Monday, 18 February 2019
About 50 undocumented workers staged a protest on Monday morning from 10.30 to 12.30 outside the office of Brussels Prime Minister Rudi Vervoort to press demands for their situation to be regularised, according to the Brussels-Ixelles police. A delegation was received from 09.00 a.m. to 12.00 noon by representatives of the Office of the Prime Minister and that of Brussels Labour Minister Didier Gosuin.
The demonstrators carried placards bearing the message “Only one solution: regularisation”. Speeches were made. Slogans such as “We’re fed up!” were chanted, and an undocumented worker read out the group’s demands. Tracks were distributed to passers-by and messages were brought to the attention of motorists.
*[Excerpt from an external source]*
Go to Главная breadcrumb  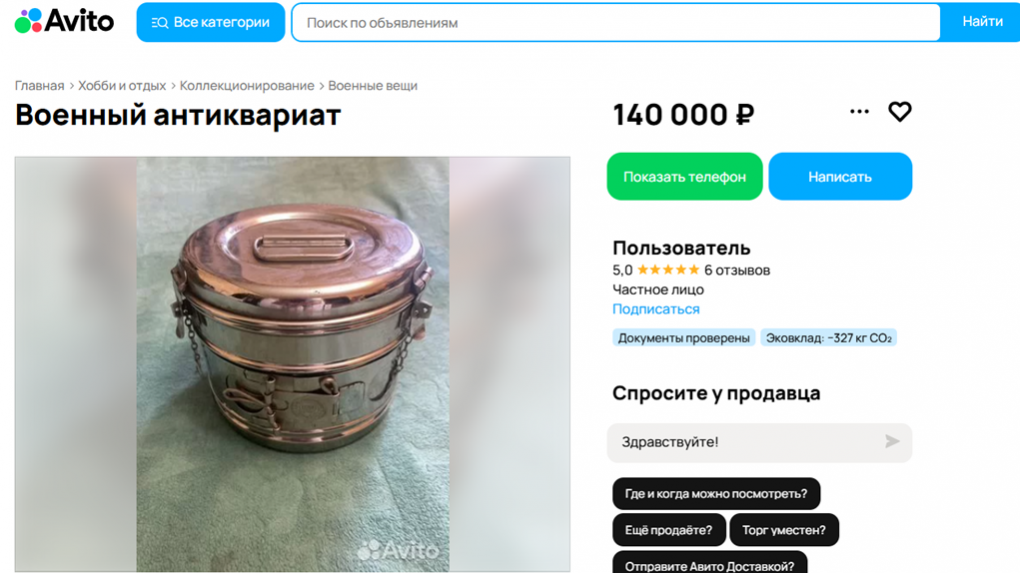[x=40, y=86]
A group of domestic workers wore T-shirts calling for their situation to be regularised in recognition of the work they do.
The demonstration was organised by a committee of migrant workers in Brussels and the Christian Workers Movement to question regional legislators on their positions on the regularisation of clandestine work ahead of next May’s elections.
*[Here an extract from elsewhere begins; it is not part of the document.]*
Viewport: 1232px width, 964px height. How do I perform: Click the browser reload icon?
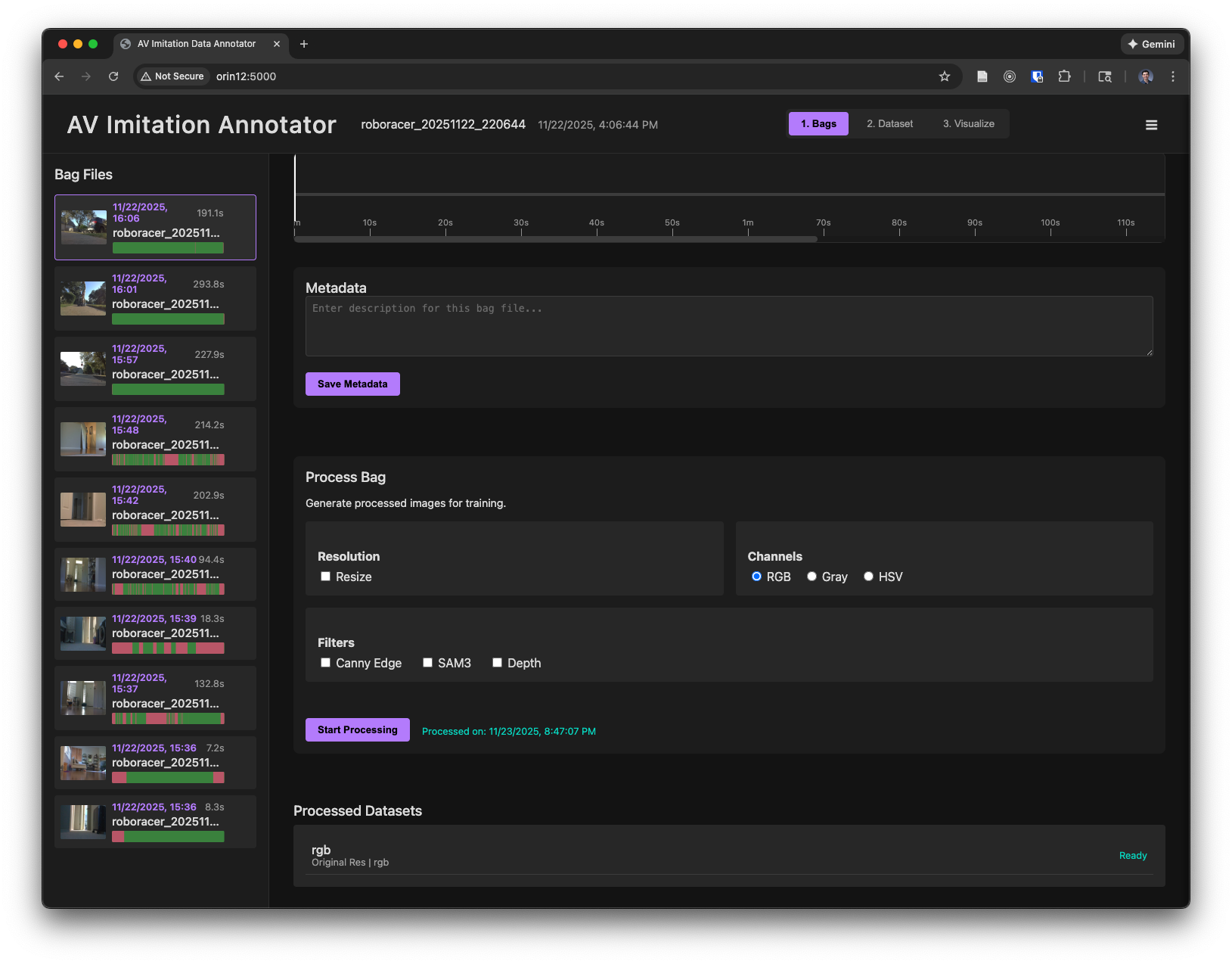[113, 76]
“We’ll try to see every political party, the office of every minister involved in the issue of labour,” explained Pietro Tosi of the MOC, charging that the State loses 27 million euros per year as a result of “social fraud by employers who exploit workers, women and young undocumented migrants.”
“That’s what can be gained if a work permit is given to all these people in the Brussels Region,” added Tosi, calling for the application of the European Sanctions Directive, which protects undocumented workers by introducing a complaints mechanism.
For three hours the delegation was able to explain its demands, present a gendered analysis of work by undocumented persons and give testimonies as examples, while the Government representatives discussed their 20-25 strategy.
The Own Initiative Opinion of 16 June 2016 on economic migration and the employment of foreign workers, in which the Economic and Social Council recommended giving them access to social rights and protections, was also discussed. With the Sixth State Reform, the Brussels Government could have a more important role in issuing work permits.
The delegation also felt that the 120 administrative fines and 40 warnings issued in 2018 against employers were insufficient.